The American Academy of Child & Adolescent Psychiatry also has a directory of members. Listings do not include whether the provider is taking new patients.
NC Medicaid recipients can search for providers, including those who are taking new patients.
What to do if you can’t find a psychiatrist
- Talk to your pediatrician or primary care doctor. Some are willing to prescribe and monitor medications for less complex mental health issues. (General practitioners in North Carolina also have the ability to get help from the NC Psychiatry Access Line for prescribing psychiatric medications and therapies.)

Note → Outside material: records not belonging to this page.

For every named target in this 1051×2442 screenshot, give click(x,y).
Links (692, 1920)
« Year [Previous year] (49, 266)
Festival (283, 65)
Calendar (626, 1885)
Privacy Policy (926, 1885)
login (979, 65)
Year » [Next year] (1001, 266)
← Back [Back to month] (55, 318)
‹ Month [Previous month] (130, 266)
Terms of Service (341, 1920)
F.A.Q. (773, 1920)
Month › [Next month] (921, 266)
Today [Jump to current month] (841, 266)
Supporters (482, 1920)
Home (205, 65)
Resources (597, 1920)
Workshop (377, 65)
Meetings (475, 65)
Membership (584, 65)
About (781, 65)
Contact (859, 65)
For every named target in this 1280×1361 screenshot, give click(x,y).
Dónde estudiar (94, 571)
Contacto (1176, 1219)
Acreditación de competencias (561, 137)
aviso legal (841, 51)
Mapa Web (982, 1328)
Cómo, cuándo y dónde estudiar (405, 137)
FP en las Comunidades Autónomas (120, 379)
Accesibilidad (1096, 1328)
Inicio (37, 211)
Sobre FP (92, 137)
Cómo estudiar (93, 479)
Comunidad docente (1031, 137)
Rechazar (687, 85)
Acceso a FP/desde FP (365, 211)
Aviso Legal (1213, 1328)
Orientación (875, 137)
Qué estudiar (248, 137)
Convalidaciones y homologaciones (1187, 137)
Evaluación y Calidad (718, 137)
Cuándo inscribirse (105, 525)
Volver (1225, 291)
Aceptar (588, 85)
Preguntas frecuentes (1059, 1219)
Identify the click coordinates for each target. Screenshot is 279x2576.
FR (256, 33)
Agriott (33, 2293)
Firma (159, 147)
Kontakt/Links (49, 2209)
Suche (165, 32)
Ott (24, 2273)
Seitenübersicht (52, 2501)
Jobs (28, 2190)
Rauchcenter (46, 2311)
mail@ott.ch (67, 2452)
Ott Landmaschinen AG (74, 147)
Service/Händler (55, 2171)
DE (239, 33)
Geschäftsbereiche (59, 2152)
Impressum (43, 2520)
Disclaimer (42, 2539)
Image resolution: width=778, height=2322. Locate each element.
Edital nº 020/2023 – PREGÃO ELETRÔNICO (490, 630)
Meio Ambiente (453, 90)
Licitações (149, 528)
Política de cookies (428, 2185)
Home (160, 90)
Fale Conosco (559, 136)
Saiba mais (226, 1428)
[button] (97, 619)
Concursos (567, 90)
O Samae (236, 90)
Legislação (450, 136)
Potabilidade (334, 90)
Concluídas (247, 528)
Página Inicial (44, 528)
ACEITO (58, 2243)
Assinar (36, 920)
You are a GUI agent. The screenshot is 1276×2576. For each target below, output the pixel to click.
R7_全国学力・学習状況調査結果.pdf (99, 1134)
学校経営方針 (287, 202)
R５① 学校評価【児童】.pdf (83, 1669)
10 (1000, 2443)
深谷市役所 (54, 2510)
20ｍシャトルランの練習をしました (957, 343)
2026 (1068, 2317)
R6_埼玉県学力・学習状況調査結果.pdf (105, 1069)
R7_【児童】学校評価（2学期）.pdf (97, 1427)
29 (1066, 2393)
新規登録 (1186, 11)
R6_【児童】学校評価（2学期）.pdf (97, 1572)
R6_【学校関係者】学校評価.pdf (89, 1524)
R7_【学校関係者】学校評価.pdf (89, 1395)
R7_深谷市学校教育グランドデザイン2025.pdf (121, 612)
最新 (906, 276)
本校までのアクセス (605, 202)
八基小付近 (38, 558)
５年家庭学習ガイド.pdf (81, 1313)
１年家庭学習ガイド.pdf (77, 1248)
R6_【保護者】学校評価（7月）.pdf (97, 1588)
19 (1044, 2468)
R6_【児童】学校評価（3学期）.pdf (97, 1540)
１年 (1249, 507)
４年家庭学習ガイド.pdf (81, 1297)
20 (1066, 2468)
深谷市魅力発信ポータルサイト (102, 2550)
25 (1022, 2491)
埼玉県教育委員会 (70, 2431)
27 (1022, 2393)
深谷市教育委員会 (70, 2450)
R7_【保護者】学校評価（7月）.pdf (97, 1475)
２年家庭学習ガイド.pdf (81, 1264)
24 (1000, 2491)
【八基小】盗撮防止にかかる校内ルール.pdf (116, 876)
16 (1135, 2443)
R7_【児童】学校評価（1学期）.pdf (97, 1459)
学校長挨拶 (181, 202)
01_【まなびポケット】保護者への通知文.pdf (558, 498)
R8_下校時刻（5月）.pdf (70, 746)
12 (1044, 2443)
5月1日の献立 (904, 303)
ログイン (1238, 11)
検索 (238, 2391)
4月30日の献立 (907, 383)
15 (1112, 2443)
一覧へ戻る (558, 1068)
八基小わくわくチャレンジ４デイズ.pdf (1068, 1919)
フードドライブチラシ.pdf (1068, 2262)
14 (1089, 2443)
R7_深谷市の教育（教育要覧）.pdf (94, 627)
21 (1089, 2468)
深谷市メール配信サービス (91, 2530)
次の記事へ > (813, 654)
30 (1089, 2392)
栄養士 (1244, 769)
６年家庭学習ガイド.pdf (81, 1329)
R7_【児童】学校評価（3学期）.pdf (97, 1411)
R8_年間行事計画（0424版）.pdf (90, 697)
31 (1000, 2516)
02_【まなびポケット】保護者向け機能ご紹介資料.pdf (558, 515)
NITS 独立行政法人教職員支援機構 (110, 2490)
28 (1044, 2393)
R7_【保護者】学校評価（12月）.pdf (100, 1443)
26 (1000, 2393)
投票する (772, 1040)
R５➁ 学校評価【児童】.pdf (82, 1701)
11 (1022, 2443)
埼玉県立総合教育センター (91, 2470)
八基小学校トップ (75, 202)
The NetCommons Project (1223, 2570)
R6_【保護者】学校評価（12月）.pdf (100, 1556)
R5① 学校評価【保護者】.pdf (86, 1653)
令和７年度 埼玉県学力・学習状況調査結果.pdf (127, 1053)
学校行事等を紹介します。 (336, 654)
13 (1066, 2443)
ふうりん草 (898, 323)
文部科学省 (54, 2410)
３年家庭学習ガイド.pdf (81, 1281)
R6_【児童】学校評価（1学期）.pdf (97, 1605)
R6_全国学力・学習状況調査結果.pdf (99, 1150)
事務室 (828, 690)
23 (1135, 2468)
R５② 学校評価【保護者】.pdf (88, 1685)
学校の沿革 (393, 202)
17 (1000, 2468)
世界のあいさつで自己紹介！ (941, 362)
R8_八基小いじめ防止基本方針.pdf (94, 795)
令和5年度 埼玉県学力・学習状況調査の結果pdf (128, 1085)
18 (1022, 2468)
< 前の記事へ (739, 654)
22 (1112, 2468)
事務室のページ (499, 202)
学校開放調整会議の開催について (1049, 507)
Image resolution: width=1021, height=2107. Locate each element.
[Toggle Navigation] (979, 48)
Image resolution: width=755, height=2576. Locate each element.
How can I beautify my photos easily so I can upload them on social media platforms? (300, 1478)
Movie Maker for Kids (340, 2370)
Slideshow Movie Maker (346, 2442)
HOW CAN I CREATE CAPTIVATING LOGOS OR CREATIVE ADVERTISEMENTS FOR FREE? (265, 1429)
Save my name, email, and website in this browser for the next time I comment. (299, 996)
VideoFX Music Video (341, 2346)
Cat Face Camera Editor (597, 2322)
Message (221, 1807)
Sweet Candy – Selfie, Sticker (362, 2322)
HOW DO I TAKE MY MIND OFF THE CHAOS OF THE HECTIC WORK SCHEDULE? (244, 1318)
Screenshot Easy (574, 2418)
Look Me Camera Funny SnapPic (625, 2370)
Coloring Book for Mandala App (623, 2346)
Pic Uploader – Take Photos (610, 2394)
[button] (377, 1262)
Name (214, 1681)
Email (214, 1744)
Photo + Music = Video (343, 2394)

- Get help from your insurance company. Most insurers have lists of in-network providers or case managers that can help you get access. Or the company may also offer access to a psychiatrist through telehealth.
- Consider alternative providers. Nurse practitioners or physician’s assistants with a specialty in psychiatry can do assessments, write prescriptions and manage your medication under the supervision of a psychiatrist.
- Visit a behavioral health urgent care center or crisis clinic. They often have a psychiatrist or a psychiatric physician’s assistant or nurse practitioner available either in person or through telehealth to diagnose and assess. Some are walk-in facilities for people in need of an immediate mental health assessment and referral to resources. You can find one in your area by selecting your N.C. county on the website linked here.